This easy, sandwich-like appetizer is not particularly refined—it’s messy and buttery—but since it combines cheese and bacon, no one will mind too much. Just be sure to set out lots of napkins so everyone does not muck up their glasses of white wine with greasy fingerprints.

It was only recently I discovered this was not a main course. My overworked mother used to make it for dinner when my father was traveling out of town on business. It’s not very healthful, which is probably why we kids loved it.
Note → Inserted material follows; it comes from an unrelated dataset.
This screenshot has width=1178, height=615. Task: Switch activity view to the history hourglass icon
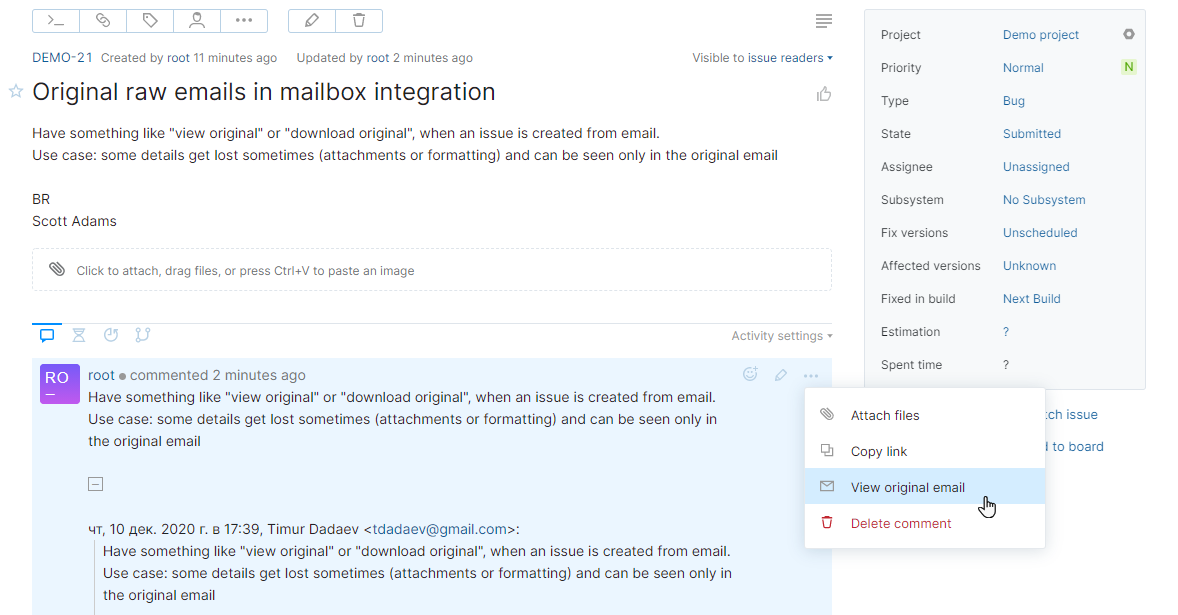(78, 335)
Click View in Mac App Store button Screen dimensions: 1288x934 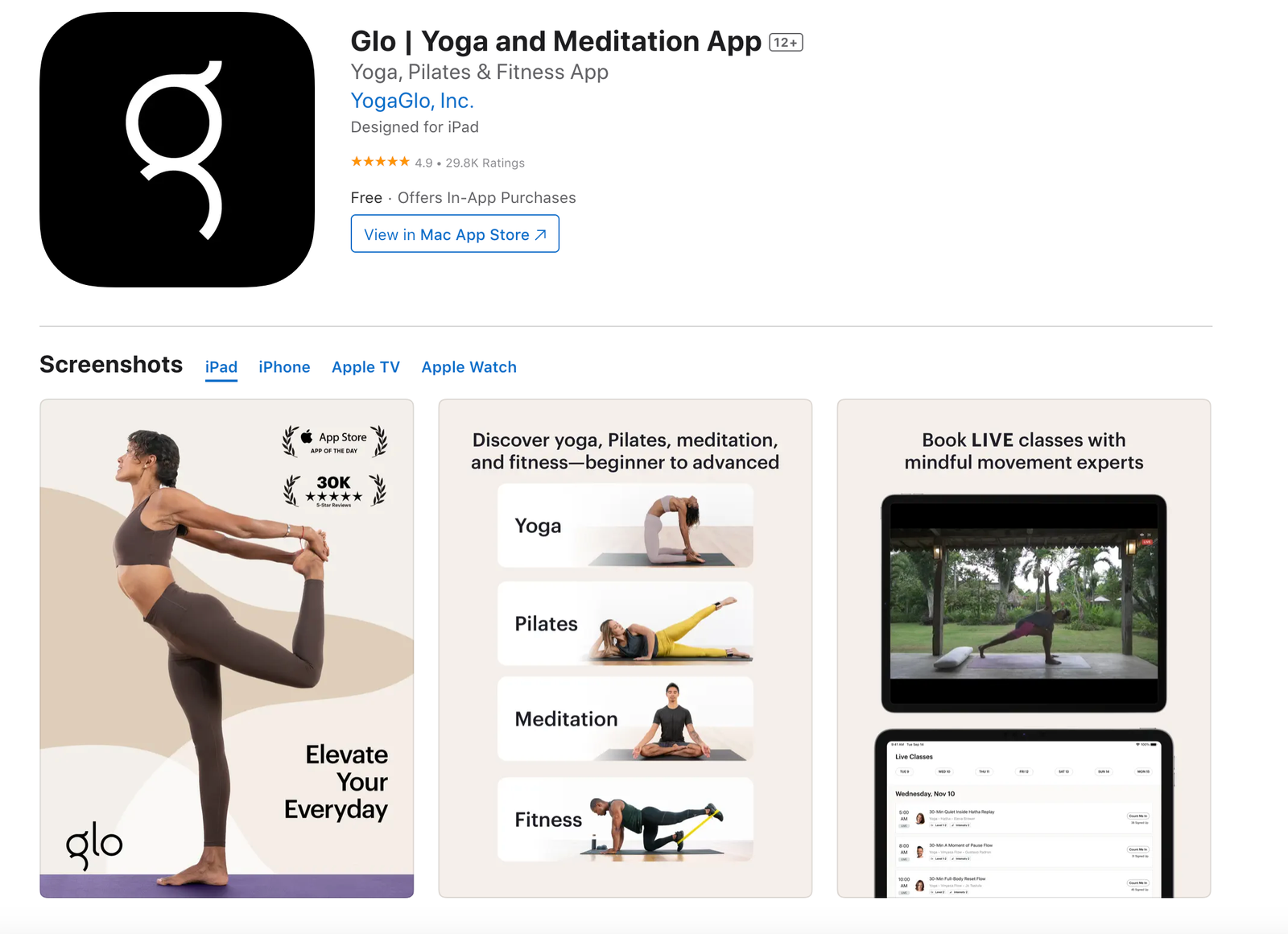coord(455,234)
My brother called it “loaf.” So you could enjoy this before dinner or for dinner, but in any case I wouldn’t recommend calling it “loaf” unless you are serving someone under 10.

Ingredients

1/2 cup (one stick) unsalted butter, softened 1/4 cup thinly sliced fresh chives 1-1/2 teaspoons finely grated lemon zest 1/2 teaspoon freshly ground black pepper 2 teaspoons poppy seeds 1 tablespoon freshly squeezed lemon juice 1 tablespoon Dijon mustard 1 1-pound load unsliced Italian bread about 12 ounces sliced Swiss cheese 1/2 pound bacon, cooked, drained, and cumbled

Procedure

1. Preheat oven to 350°. Make the lemon-pepper butter: In a large bowl, beat the butter until smooth. Beat in chives, lemon zest, pepper, and poppy seeds. Mix the mustard and lemon juice together and slowly beat in until combined. Season to taste with salt and set aside.
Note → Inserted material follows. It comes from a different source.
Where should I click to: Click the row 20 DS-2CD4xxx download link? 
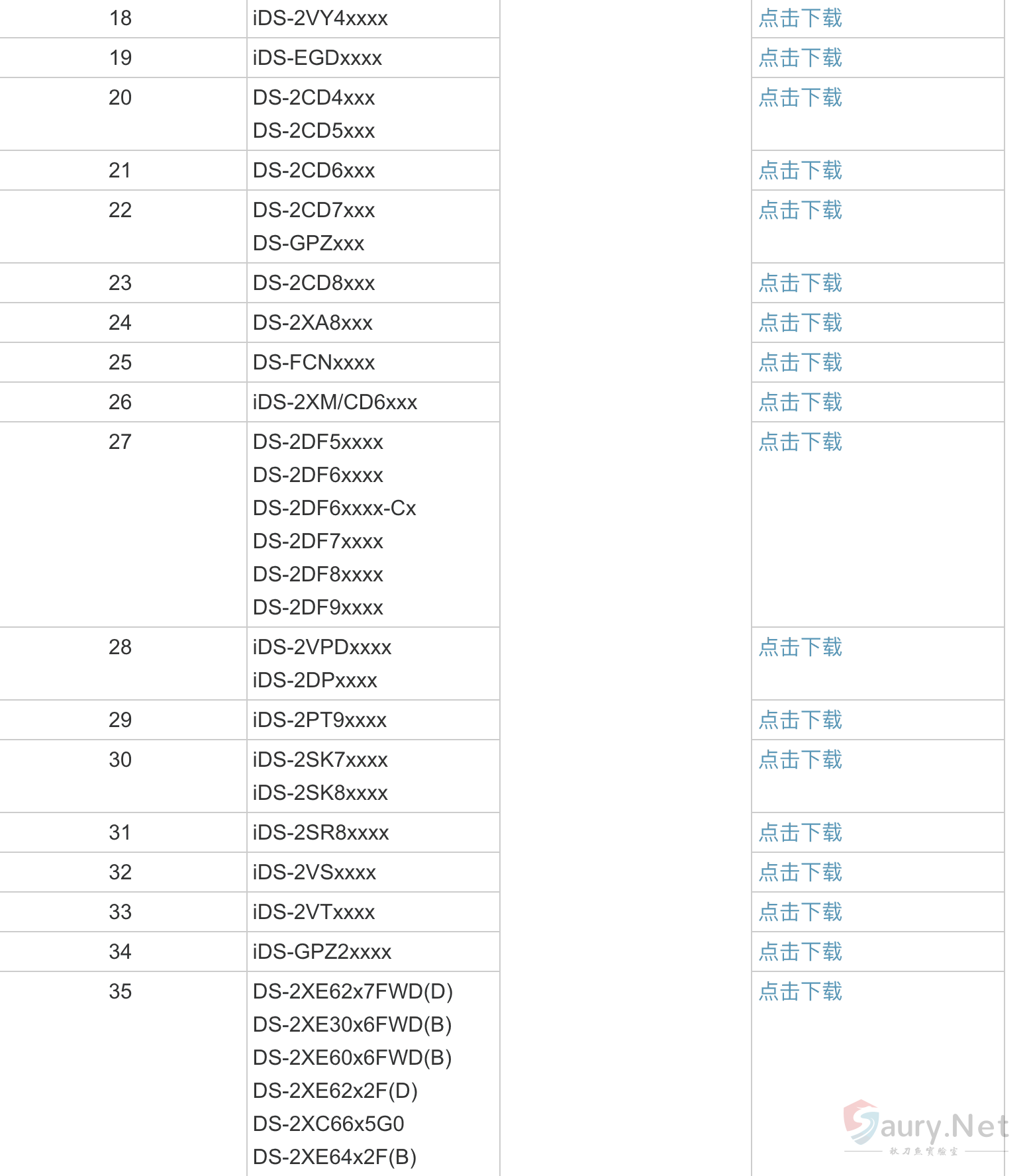tap(800, 98)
2. Being careful to keep the bottom crust intact, cut incisions in the bread crosswise, making slices about 3/4 inch thick and leaving bottom 3/4 inch of the bread uncut (you’ll wind up with an accordionesque loaf). Place loaf on a sheet of aluminum foil. Reserve 3 tablespoons lemon-pepper butter, then spread remaining butter on all cut surfaces of the bread. Insert one slice cheese in each incision, then sprinkle bacon into each incision. Spread reserved 3 tablespoons lemon butter on top and sides of loaf.

3. Wrap loosely in foil, and bake for about 20 minutes, until the cheese is melted. Unwrap the top and bake an additional 5 minutes. Serves 6 to 12 as an appetizer.

*Note: If you want to be classy, use gruyere cheese. If you can’t find it sliced, grate it instead.